My crew meets sporadically but regularly at an elementary school parking lot near an access point a ravine.

In the spring, summer and fall it’s a beautiful asphalt trail descending into the river valley under a canopy of big old trees.

In the winter, its dark and icy and hauntingly creepy.

I recorded a walking tour there just last week and the view hadn’t changed much to last night, except that I was plodding along at one minute run to one minute walk intervals, and listening to the crunch of my feet through the dark forest trail.

My four companions kept my pace for the first of my one minute intervals, but then I purposely slowed and they dashed ahead. On my second interval I almost felt like if I pushed it I could catch up with them. On the third interval they were little more than bobbing headlamps in the distance and by the fourth I had descending into a canopy of eerie trail that was as much like a haunted pathway towards some frozen hell below as it was the scene of my running recovery run.

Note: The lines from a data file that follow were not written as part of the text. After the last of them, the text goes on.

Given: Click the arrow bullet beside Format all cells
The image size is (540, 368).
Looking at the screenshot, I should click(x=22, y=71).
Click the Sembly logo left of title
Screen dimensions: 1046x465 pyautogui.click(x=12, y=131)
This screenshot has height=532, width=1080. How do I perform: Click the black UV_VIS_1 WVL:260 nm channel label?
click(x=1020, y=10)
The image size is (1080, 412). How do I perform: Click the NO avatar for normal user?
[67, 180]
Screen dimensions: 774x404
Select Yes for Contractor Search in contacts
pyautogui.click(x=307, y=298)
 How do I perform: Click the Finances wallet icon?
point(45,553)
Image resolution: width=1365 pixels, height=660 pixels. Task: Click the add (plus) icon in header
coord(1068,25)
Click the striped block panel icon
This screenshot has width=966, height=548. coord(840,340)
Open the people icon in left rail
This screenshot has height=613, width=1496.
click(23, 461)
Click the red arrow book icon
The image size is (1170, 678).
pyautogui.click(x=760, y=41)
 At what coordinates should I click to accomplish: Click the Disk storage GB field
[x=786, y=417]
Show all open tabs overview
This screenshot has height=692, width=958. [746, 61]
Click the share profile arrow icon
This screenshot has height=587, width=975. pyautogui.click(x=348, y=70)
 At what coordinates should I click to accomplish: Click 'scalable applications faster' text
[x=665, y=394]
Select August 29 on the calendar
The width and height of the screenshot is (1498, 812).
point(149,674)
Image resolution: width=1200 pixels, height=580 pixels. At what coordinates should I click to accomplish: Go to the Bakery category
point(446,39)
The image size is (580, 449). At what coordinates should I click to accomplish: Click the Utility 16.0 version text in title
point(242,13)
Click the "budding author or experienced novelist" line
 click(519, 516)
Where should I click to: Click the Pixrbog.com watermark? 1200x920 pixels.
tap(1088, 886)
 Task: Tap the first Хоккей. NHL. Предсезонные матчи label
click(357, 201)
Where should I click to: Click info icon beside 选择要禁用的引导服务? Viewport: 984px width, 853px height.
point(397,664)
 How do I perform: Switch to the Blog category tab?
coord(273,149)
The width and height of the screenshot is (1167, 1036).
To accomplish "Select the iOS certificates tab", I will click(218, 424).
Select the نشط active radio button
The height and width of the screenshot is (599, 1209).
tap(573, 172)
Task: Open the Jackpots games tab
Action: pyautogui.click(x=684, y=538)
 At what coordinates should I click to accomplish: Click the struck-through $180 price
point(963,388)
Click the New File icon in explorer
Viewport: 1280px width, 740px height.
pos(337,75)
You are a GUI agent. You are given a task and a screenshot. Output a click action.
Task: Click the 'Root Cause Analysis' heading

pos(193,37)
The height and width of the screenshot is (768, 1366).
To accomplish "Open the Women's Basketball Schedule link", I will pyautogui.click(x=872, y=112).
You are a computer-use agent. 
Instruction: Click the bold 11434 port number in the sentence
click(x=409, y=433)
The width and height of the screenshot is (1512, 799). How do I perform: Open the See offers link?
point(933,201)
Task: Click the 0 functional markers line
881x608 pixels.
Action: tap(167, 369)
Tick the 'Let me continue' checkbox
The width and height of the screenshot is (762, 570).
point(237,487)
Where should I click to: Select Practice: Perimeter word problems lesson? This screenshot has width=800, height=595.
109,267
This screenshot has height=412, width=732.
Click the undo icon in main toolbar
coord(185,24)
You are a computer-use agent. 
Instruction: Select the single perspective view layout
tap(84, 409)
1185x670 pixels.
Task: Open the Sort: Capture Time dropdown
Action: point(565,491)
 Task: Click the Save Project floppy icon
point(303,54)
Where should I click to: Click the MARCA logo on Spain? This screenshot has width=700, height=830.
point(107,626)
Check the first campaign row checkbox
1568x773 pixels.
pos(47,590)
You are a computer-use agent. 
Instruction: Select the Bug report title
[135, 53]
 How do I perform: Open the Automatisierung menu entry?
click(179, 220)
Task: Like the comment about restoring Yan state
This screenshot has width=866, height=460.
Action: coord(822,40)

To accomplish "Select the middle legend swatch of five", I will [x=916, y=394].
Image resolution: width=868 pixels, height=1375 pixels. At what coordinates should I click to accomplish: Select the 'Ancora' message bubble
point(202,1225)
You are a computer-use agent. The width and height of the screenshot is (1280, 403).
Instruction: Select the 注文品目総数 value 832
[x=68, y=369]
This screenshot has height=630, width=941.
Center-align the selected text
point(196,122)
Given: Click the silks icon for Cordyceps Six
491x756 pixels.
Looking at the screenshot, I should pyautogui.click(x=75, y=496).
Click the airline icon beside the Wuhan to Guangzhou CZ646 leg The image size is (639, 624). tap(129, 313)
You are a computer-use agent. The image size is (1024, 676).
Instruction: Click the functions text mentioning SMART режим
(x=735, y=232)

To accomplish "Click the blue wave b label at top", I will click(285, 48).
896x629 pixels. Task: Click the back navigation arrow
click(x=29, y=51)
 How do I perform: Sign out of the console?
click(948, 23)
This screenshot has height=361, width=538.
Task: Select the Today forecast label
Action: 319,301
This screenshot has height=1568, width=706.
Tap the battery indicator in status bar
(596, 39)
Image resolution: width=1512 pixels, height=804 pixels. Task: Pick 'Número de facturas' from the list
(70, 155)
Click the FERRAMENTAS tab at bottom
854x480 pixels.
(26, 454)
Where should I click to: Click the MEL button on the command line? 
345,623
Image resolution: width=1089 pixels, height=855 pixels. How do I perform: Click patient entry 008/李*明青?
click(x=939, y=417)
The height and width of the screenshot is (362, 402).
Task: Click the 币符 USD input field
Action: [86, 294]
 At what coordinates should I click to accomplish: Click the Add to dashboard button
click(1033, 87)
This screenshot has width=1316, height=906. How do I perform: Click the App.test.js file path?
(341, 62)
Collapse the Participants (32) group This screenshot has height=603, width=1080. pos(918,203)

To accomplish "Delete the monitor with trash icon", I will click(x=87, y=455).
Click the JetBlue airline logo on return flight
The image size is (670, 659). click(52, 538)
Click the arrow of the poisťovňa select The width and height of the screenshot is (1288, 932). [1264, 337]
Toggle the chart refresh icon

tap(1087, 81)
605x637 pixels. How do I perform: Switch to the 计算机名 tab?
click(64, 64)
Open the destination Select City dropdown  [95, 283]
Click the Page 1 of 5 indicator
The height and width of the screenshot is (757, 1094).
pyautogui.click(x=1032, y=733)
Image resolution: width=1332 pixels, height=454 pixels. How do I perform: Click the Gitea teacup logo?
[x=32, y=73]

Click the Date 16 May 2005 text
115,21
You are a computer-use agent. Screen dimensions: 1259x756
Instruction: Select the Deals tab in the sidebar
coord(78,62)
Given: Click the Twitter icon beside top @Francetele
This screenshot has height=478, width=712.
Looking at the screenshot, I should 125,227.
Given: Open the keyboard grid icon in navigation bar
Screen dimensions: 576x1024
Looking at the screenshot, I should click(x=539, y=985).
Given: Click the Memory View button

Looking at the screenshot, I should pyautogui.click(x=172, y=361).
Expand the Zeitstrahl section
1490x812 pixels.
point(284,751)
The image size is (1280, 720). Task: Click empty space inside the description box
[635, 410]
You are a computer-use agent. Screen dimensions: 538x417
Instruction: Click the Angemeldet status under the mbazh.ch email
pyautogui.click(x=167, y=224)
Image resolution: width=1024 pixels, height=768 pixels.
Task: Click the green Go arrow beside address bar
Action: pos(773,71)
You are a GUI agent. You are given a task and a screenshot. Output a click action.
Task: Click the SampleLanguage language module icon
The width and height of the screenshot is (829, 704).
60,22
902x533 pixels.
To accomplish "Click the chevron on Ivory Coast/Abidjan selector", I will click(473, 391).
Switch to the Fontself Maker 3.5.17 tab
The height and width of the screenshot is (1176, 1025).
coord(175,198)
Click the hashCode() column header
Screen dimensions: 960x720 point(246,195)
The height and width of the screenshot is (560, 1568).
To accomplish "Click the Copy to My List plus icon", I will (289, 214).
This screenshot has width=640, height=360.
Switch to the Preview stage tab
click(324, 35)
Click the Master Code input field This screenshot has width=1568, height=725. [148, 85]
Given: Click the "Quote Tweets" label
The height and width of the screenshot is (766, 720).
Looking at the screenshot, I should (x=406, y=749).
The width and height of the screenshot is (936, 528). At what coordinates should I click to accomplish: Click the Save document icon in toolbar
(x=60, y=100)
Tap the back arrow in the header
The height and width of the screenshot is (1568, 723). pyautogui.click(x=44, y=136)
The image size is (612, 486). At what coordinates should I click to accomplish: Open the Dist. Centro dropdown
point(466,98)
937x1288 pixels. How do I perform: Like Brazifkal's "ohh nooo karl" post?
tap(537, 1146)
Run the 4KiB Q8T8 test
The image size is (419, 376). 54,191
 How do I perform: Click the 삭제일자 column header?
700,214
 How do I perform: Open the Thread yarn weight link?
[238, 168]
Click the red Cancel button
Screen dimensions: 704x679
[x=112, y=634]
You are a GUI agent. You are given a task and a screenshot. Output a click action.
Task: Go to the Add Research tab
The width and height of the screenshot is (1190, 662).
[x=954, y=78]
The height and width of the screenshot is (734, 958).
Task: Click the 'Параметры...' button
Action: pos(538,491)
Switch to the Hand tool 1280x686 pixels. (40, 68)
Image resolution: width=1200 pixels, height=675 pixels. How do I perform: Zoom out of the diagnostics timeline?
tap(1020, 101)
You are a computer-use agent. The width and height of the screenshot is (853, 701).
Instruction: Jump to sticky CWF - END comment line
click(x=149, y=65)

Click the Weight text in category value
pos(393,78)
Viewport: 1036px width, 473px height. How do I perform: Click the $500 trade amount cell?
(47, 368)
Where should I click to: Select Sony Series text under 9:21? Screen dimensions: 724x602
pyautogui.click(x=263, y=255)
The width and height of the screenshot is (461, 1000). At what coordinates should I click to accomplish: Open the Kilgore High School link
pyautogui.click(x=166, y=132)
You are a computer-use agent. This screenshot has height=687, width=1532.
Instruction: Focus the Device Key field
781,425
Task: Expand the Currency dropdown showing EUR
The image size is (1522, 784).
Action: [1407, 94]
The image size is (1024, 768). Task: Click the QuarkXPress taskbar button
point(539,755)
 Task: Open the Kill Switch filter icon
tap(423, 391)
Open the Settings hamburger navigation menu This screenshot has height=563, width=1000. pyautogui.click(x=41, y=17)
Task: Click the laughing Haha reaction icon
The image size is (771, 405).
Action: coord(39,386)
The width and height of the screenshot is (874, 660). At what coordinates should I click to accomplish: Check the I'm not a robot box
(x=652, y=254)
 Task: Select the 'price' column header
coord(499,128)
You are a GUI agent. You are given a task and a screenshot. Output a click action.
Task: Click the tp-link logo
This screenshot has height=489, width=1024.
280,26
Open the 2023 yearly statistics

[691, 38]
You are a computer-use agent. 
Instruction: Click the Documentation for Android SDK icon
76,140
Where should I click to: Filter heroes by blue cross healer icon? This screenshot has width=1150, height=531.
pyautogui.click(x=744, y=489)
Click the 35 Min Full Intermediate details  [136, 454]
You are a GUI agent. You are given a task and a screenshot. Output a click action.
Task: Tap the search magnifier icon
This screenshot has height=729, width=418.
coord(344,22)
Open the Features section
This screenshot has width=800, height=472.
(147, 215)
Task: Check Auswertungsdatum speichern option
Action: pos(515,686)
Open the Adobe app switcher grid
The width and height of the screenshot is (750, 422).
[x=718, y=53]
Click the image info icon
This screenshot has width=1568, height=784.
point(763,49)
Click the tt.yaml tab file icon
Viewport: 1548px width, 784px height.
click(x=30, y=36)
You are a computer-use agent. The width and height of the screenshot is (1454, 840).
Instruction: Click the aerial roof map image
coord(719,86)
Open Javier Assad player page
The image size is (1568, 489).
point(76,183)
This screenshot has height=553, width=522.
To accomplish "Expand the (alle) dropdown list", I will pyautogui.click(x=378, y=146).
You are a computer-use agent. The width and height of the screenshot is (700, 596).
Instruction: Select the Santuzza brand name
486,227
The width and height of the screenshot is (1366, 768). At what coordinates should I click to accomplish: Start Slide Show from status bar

At eleven minutes I made a u-turn and returned to my truck, logging exactly three slow kilometers of winter plodding and setting the stage for a “now we wait to see how I feel in the morning” scenario.

And?

And?

I already spoiled the lede, of course. I feel fine this morning. I can still walk… have walked. Gone up and down the stairs a dozen times and…

I have an appointment with my physiotherapist tomorrow. Now I need to fess up that I pushed the program. I suppose it all worked out tho, huh?

Hot Days, Trail Run Nights

Sunday Runday and technically I finished my weekly long, slow distance very early this morning, even before I went to bed last night.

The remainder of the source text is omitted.